Bargains vs. Expensive Winners
I asked Gemini which of these are actually a deal right now. But to understand the answers, you have to understand why good companies go on sale:
- Replacement Cost: If the stock market says a company is worth $50 billion, but it would cost you $100 billion to rebuild their mines and factories from scratch today, they are fundamentally undervalued.
- The Boring Discount: Investors love shiny new software. They ignore the boring companies that make it possible (like power switches or copper mines), keeping those stock prices artificially low.
- Geopolitical Fear: Sometimes a company is brilliant, but people are scared of where it is located (like Taiwan). This fear creates a discount for those brave enough to hold it.
1. The Bargains (Undervalued)
- TSM: A world-class tech leader trading at a discount simply because of its location.

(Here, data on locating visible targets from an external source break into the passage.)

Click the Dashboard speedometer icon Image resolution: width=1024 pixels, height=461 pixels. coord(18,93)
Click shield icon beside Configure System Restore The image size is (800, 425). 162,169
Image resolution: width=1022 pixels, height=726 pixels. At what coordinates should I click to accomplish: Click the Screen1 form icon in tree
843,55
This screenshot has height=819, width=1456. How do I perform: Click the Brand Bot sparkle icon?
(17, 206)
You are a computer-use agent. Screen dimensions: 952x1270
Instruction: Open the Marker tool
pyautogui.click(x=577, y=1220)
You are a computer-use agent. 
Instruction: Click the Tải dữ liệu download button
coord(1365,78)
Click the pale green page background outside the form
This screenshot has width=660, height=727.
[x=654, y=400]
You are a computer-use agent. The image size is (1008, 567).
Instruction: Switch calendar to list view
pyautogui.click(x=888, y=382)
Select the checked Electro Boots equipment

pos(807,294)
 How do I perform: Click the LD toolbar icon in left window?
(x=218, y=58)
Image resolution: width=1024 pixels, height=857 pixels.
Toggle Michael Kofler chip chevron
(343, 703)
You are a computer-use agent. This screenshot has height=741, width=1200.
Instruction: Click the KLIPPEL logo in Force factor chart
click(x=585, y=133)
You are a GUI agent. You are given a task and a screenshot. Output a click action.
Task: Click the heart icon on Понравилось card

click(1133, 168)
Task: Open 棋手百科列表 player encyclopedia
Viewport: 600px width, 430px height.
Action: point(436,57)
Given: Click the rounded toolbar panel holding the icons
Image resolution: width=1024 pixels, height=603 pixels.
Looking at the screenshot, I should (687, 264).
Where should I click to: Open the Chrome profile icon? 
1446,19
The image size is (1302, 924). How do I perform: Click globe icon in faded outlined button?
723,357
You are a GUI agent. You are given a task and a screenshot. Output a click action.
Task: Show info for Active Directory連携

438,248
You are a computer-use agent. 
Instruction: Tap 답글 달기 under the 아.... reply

If it were a US company, it would likely cost 50% more.
- FCX: The market still treats this like a boring mining company, but it is the physical backbone of the AI grid.
- BKR: An oil-services firm with a secret superpower in geothermal energy the market has not fully realized yet.
- CEIX & CNQ: Tech investors find coal and traditional energy boring, but the grid is desperate for the reliable power they provide.
2. Fair Value – You are not getting a deal, but you are paying a fair price for a rock-solid foundation.
- MSFT: The world’s Chief Technology Officer. You pay for the perceived safety and its investments in AI and Fusion.
- META: Priced correctly for its current lead in the smart-glasses market.
- ETN & MOD: The prices reflect their essential roles in building switches and managing heat. Solid and steady.
3. The Expensive Winners
- NVDA & ARM: These are elite companies, but the secret is out. You are paying top dollar because everyone else is trying to buy in too. You are paying for tomorrow’s growth today.
The Companies that May Survive Anything
I asked Gemini for the Ultimate Survivors, the handful of companies that might thrive through any crazy technological shift. It said:
Even if a computer is eventually made out of liquid DNA or beams of light, or we all stop staring at screens and just wear smart glasses, the physical reality does not change. That futuristic computer still sits in a building. It still needs miles of Copper (FCX) to connect to the power grid. It still needs heavy-duty Electrical Switches (ETN) so the building does not catch fire. The complex cloud processing for your smart glasses will still be handled by giants like Microsoft (MSFT), Amazon (AMZN) or Google (GOOGL). The intricate silicon casings holding those light-beams will still be manufactured by TSM. And the tiny, battery-sipping blueprints inside your wearables will still be designed by ARM. They are the foundation beneath the foundation.
The Sci-Fi Watchlist – The Future of Tech
These companies represent brilliant technology, but they did not pass the filter to make it onto the main list. They are either burning too much cash right now or operating in a brutal hardware market.
Photonic Computing (Light): Current chips use electricity, which creates friction and massive heat. Photonics uses light (photons), which has no friction, is 30x faster, and uses almost no energy. It is the cure for the data center energy crisis. Marvell (MRVL) is building the light-pipes, while Coherent (COHR) and Lumentum (LITE) make the specialized lasers. They are building the future, but they do not have the irreplaceable monopoly power of a company like TSM yet.
Biological Computing (DNA Storage): Using synthetic DNA to store massive amounts of data in tiny spaces – think the whole internet in a shoe box. Microsoft is funding heavy research here, and companies like Twist Bioscience (TWST) are building the actual DNA strands. It is a brilliant science project, but still years away from being cheap enough to scale.
That was Gemini, the AI owned by Google. Back to my own voice now:
I might try putting a small amount of skin in the game this time, just to see how the stocks behave in real life.
But I don’t recommend anyone to do the same.
I have no way of judging whether what AI gave me is genuinely useful, or too risky for anything involving real money.
For now, this stays what it started as: an experiment.